Click here to see the full memo.
Burton included a data report that said the number of new cases reported continued to increase in Pinellas County, but at a slower pace than earlier in April. As of 10 a.m. Saturday, Pinellas County had 677 confirmed cases and 24 deaths.
The data report also said hospitals in the county had the capacity to treat all current Covid-19 patients.
Feedback from 11 municipalities and a half-dozen chambers of commerce was mixed, with a handful saying they wanted to wait to reopen beaches. Several of the towns and chambers also suggested protocols for reopening restaurants and other businesses.
At the Tuesday meeting, commissioners also will be asked to finalize details on a program that would give cash assistance to small businesses in the county as well as individuals who have been hurt by the Covid-19 pandemic.

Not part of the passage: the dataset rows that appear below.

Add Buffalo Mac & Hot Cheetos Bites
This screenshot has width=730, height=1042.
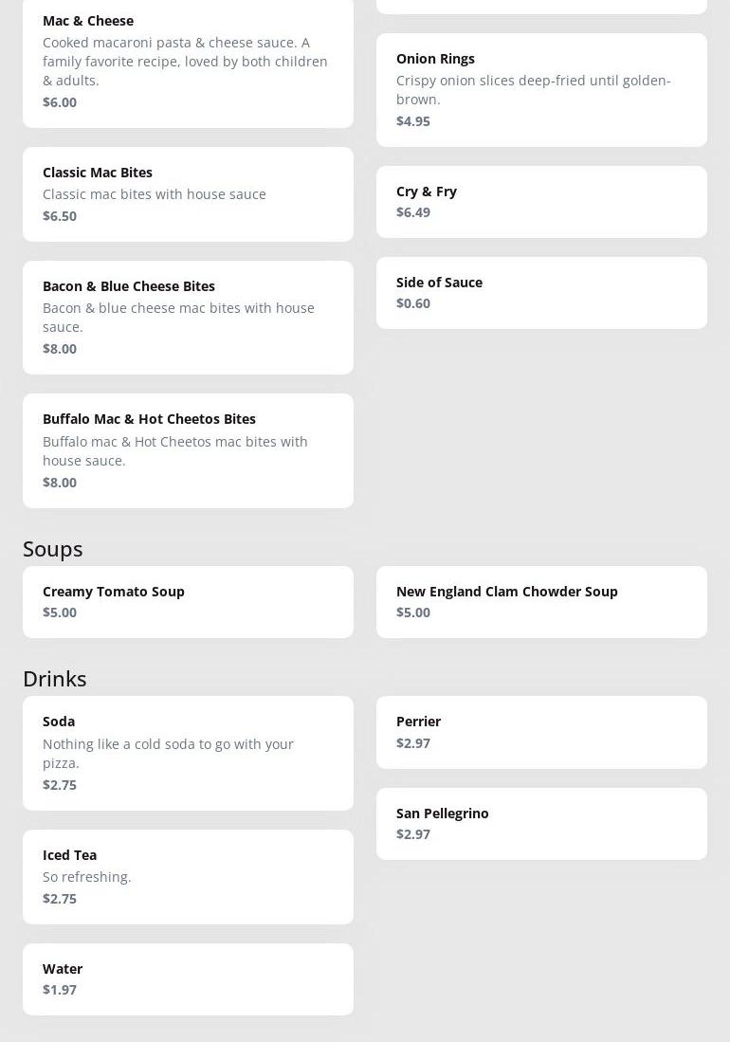188,450
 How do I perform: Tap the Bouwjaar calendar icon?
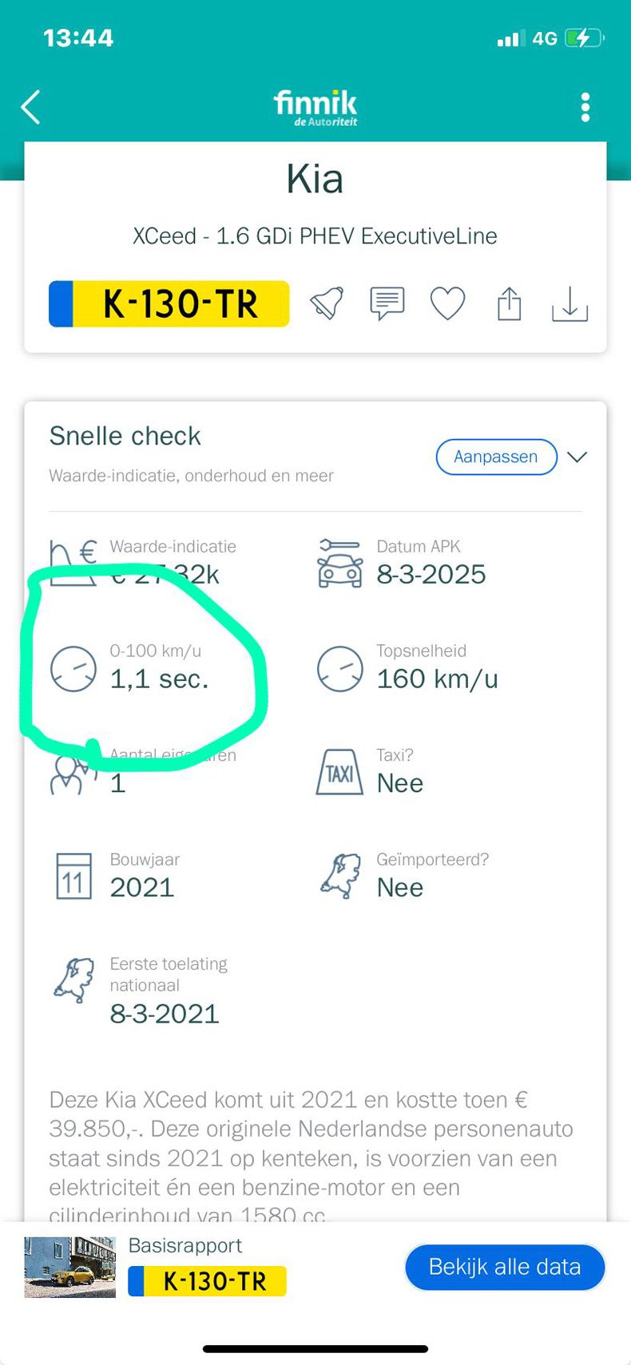73,876
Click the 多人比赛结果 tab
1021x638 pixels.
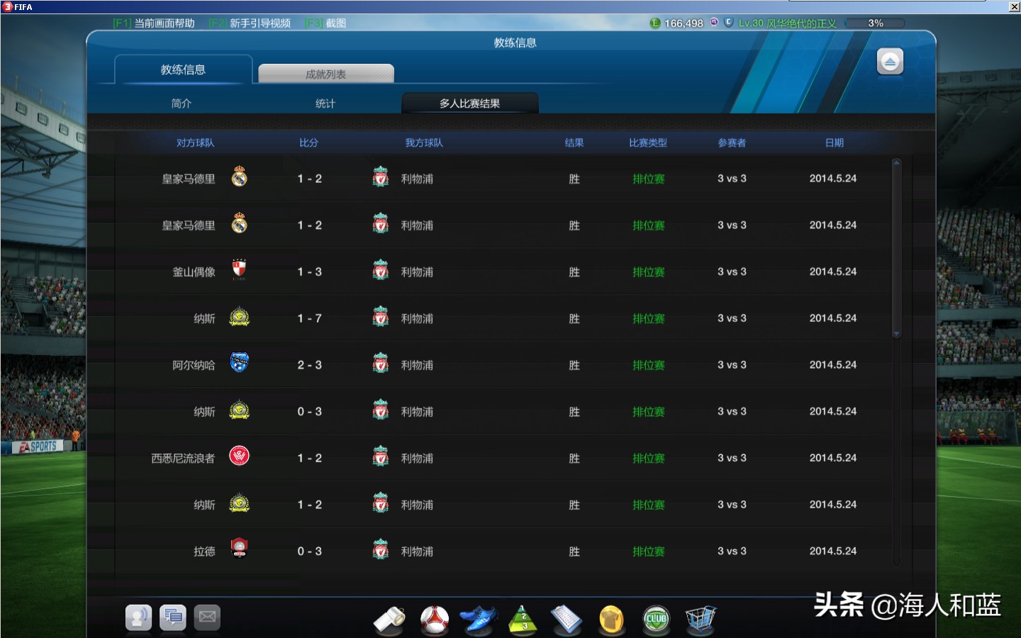click(x=470, y=103)
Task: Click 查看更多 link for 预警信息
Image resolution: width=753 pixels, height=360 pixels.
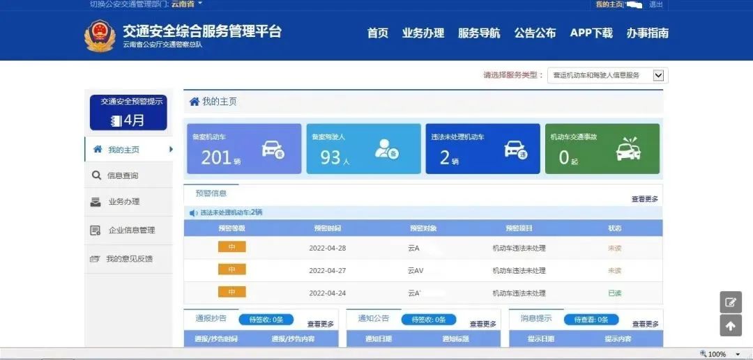Action: 644,199
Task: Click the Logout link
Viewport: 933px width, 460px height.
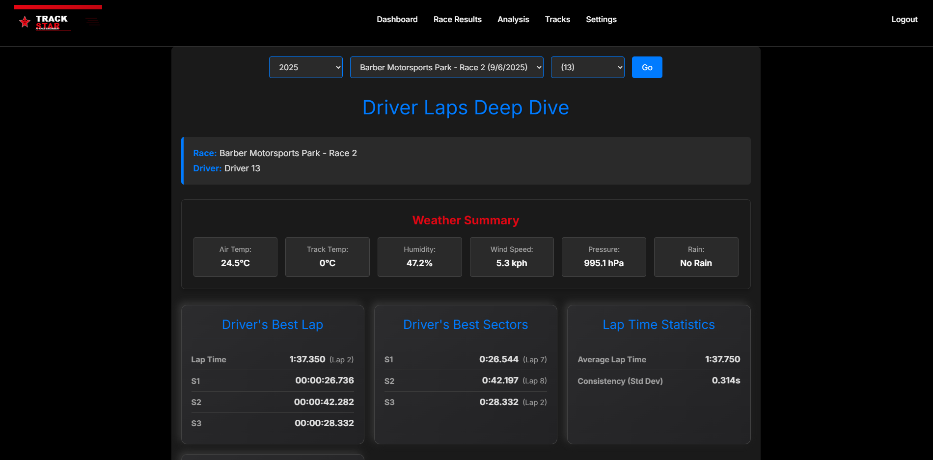Action: click(x=904, y=19)
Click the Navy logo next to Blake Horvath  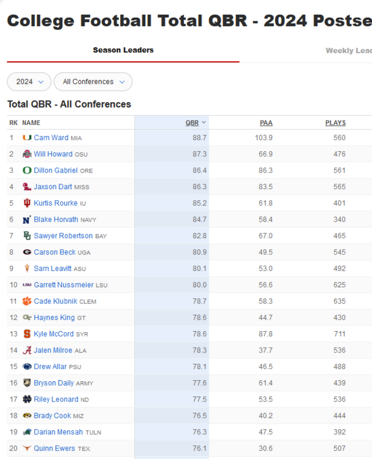click(x=27, y=220)
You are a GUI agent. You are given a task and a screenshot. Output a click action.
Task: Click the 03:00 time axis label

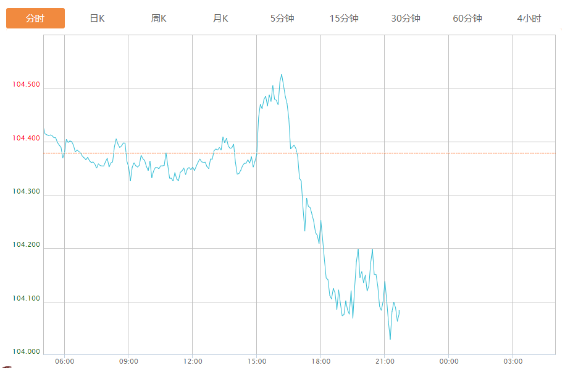click(513, 361)
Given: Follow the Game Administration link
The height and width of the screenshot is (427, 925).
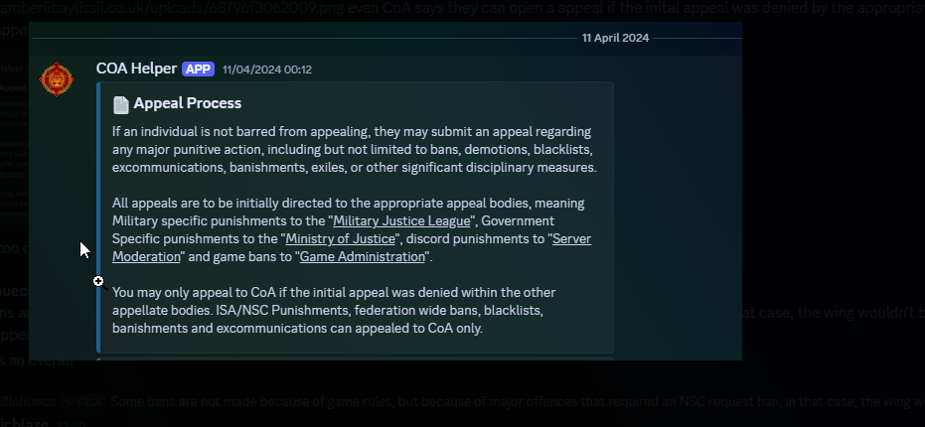Looking at the screenshot, I should (x=363, y=257).
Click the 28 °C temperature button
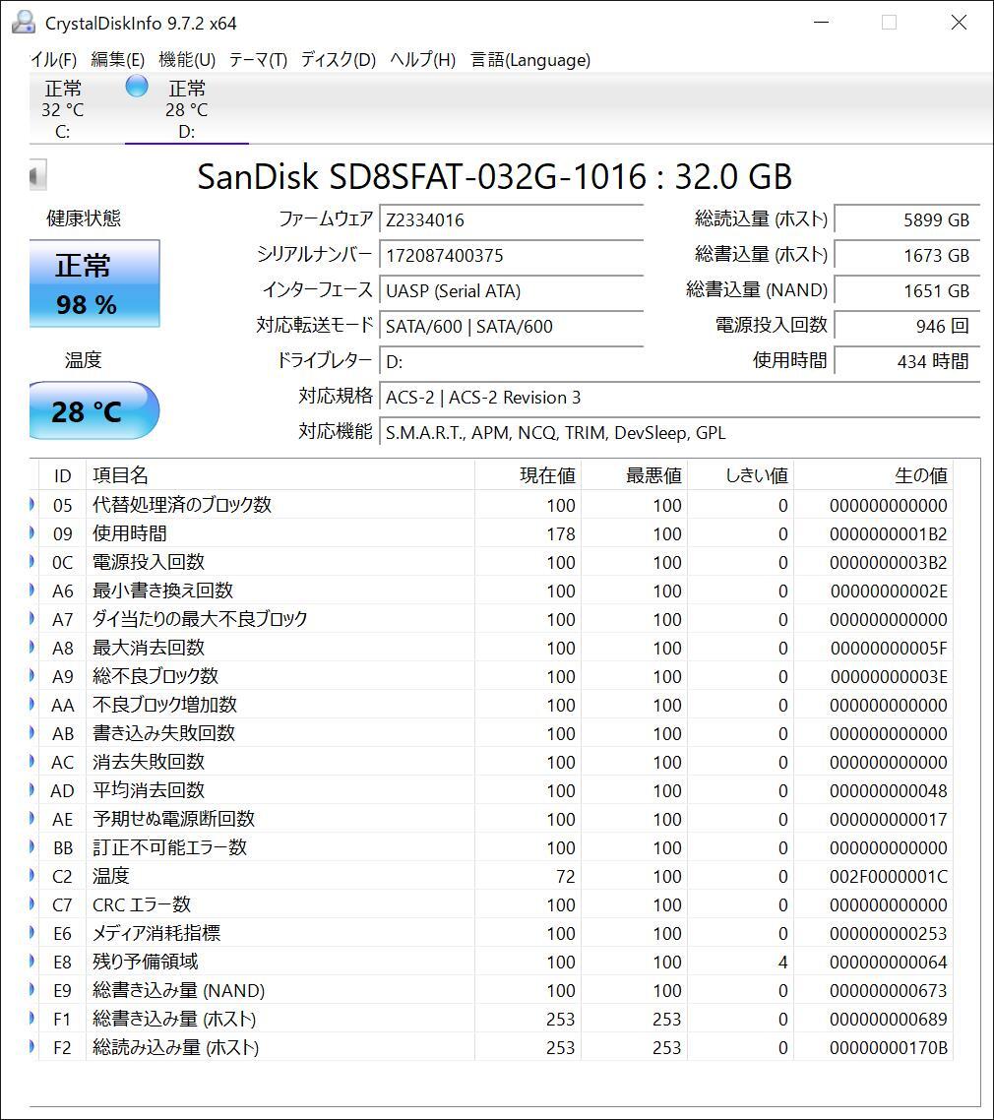 (93, 410)
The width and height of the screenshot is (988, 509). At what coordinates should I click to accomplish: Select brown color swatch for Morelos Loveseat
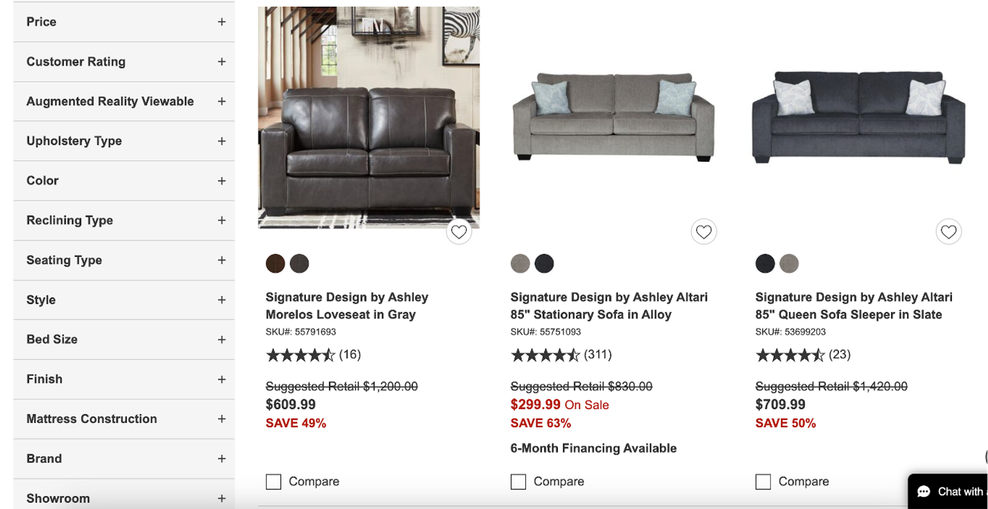275,263
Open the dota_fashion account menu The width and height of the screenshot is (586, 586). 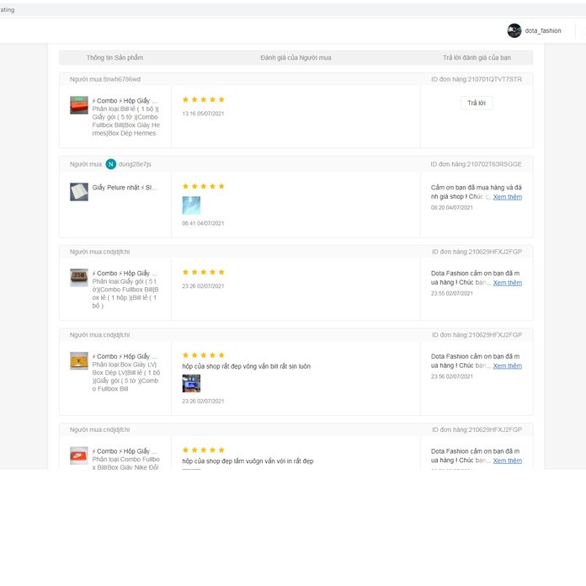(x=542, y=31)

The program, funded by money appropriated to the county under federal CARES Act, would be limited to low-income Pinellas County residents and would provide funding to pay for overdue utility bills and overdue rent or mortgage to avoid eviction or foreclosure. It also would provide grants for some small businesses such as restaurants, bars, short-term lodging establishments and vacation rental management companies, non-essential businesses and places of public and private assembly.